▶ [REQUIREMENT 1]: Print the entire passage about Robert Downey Jr. and Gwyneth Paltrow word for word.

He didn't reveal which movie she might be coming back for, and the conversation drifted toward whether RDJ playing the playboy Tony Stark ever bothered his real life wife, Susan.

According to Robert, however, it's quite the opposite. In fact, Gwyneth is actually his "free pass."

"I'm very happily married ... but I guess I could dream a bit," Robert told Howard. "My 'free pass' is, because her and Susan are such good friends, is Paltrow."

"I gotta get her back in these movies, so I can make out with her on screen again," Robert added.

Howard marveled at the idea of Robert's wife being unfazed by his and Gwyneth's onscreen connection.

"[Susan] could care less," Robert explained, so long as any chemistry between them happened while the two of them were "rolling on the take."

Becoming (and Living As) Iron Man

With "Captain America: Civil War" about to hit theaters, Howard naturally asked Robert if being Iron Man is his whole life now. "No, I've got other stuff going on," he replied. "The bigger the casts get, the easier it gets for me because I'm not carrying [the film]."

▶ [DATA FOR THE TASK]:
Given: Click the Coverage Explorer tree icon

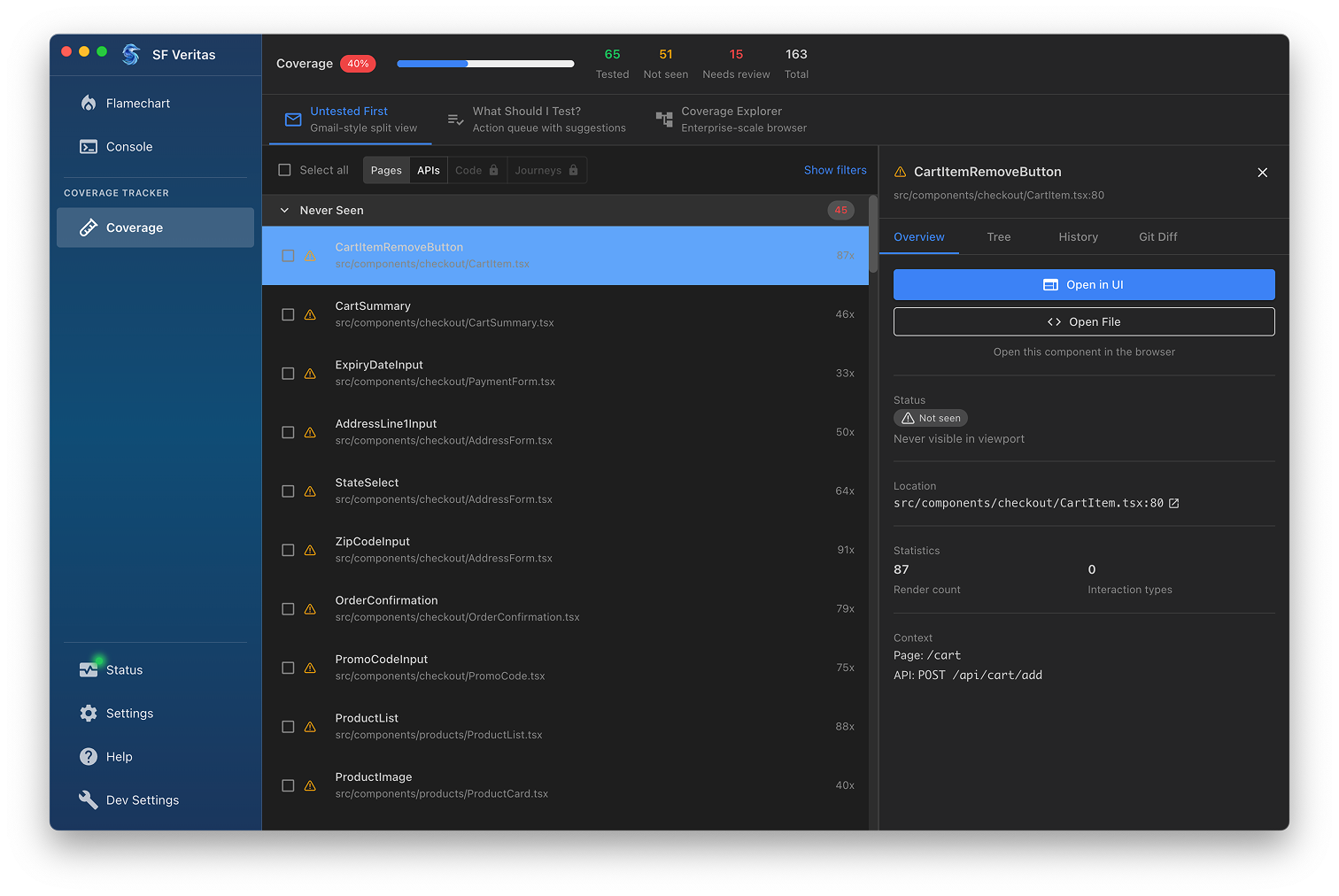Looking at the screenshot, I should tap(664, 120).
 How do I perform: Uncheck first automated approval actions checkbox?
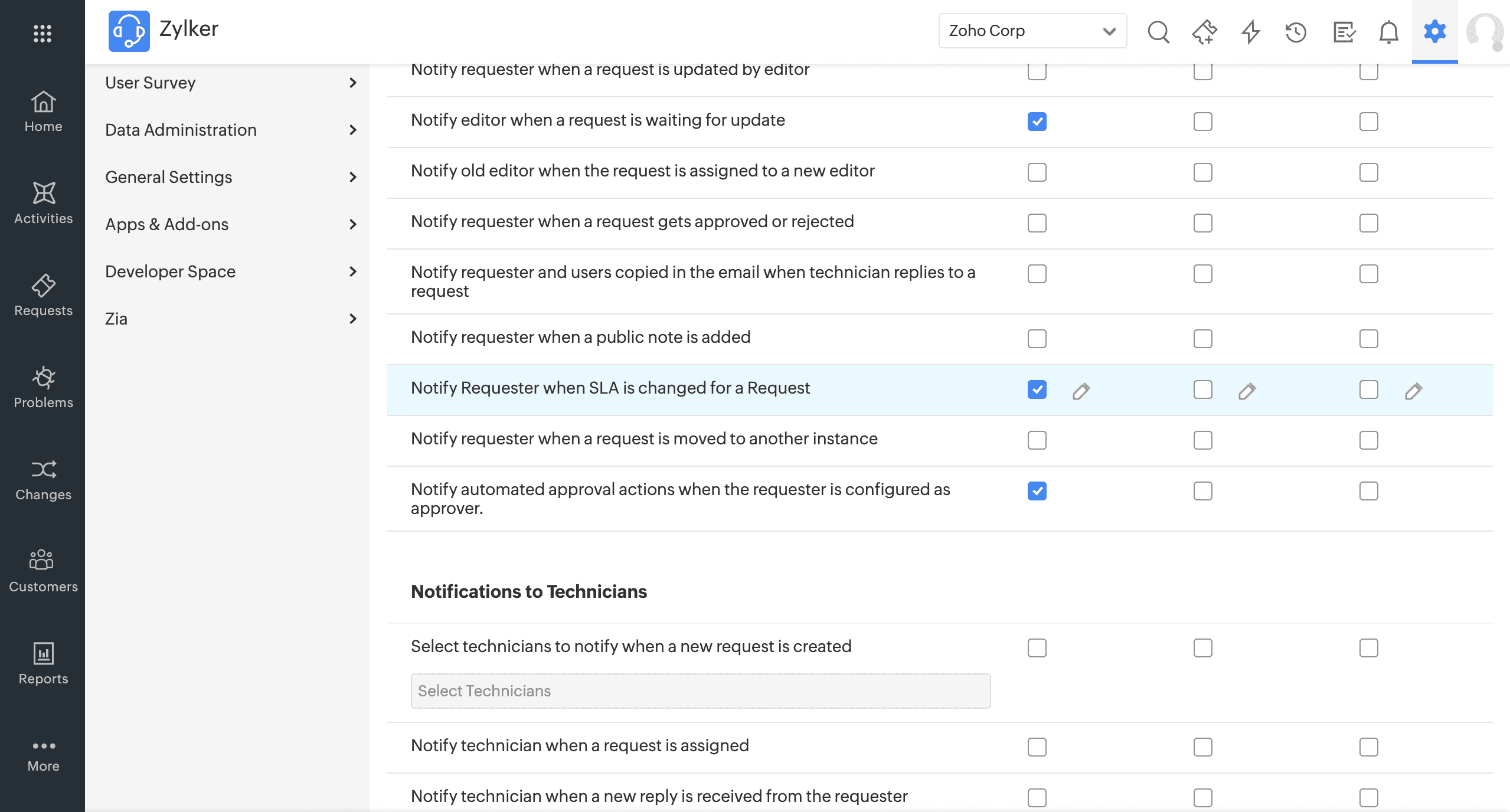pyautogui.click(x=1037, y=491)
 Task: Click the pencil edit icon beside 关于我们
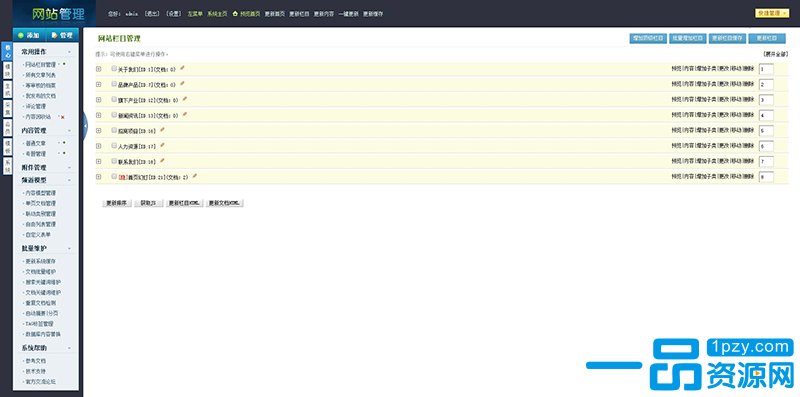coord(182,68)
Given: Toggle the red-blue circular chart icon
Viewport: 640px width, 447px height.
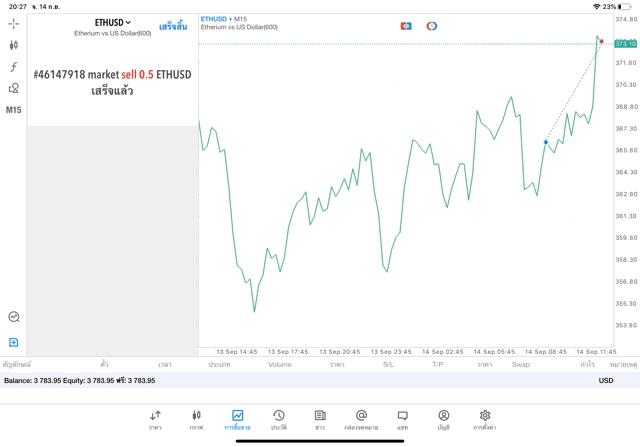Looking at the screenshot, I should pos(432,25).
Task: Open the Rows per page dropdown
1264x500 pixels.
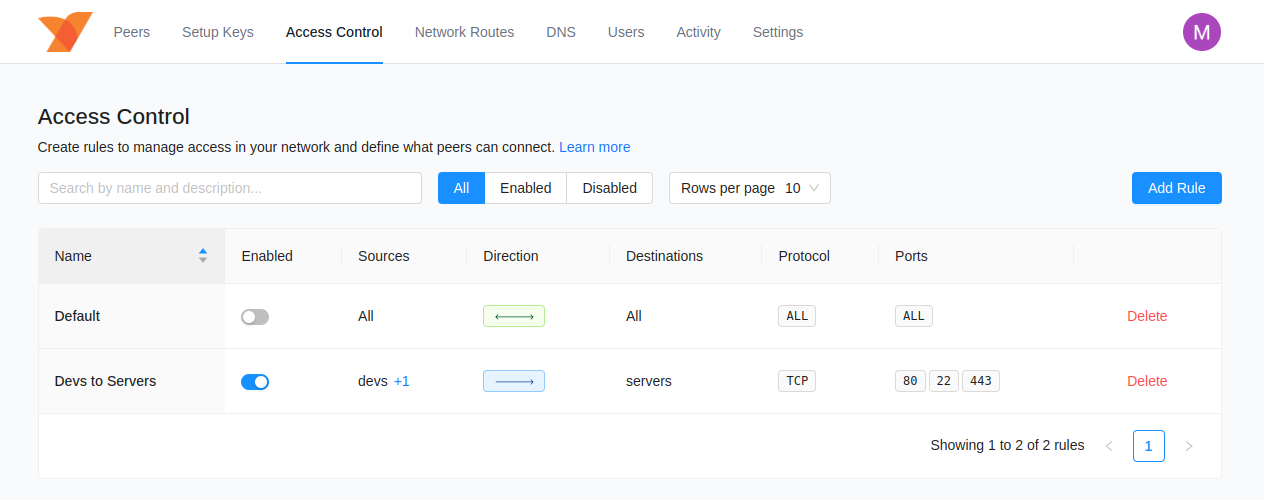Action: click(749, 188)
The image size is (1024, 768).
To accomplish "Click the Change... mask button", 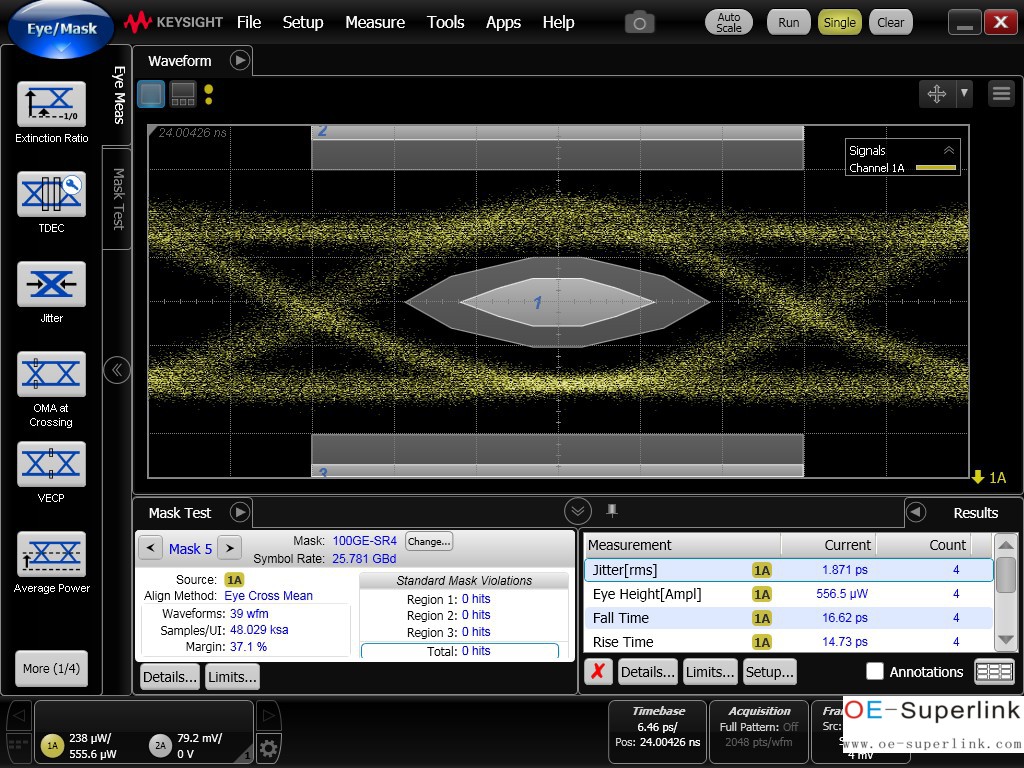I will point(428,541).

▶ [REQUIREMENT 2]: Output the listing verbatim from its first line through the line containing "Action: click(749, 188)", both included, and stop there. Omit the pictures from your answer.

▶ [EXERCISE ANSWER 1]:
He didn't reveal which movie she might be coming back for, and the conversation drifted toward whether RDJ playing the playboy Tony Stark ever bothered his real life wife, Susan.

According to Robert, however, it's quite the opposite. In fact, Gwyneth is actually his "free pass."

"I'm very happily married ... but I guess I could dream a bit," Robert told Howard. "My 'free pass' is, because her and Susan are such good friends, is Paltrow."

"I gotta get her back in these movies, so I can make out with her on screen again," Robert added.

Howard marveled at the idea of Robert's wife being unfazed by his and Gwyneth's onscreen connection.

"[Susan] could care less," Robert explained, so long as any chemistry between them happened while the two of them were "rolling on the take."

Becoming (and Living As) Iron Man

With "Captain America: Civil War" about to hit theaters, Howard naturally asked Robert if being Iron Man is his whole life now. "No, I've got other stuff going on," he replied. "The bigger the casts get, the easier it gets for me because I'm not carrying [the film]."

▶ [EXERCISE ANSWER 2]:
Given: Click the Coverage Explorer tree icon

Looking at the screenshot, I should tap(664, 120).
 How do I perform: Uncheck first automated approval actions checkbox?
pyautogui.click(x=1037, y=491)
 Task: Click the pencil edit icon beside 关于我们
coord(182,68)
Given: Toggle the red-blue circular chart icon
Viewport: 640px width, 447px height.
Looking at the screenshot, I should pos(432,25).
Task: Open the Rows per page dropdown
1264x500 pixels.
Action: click(749, 188)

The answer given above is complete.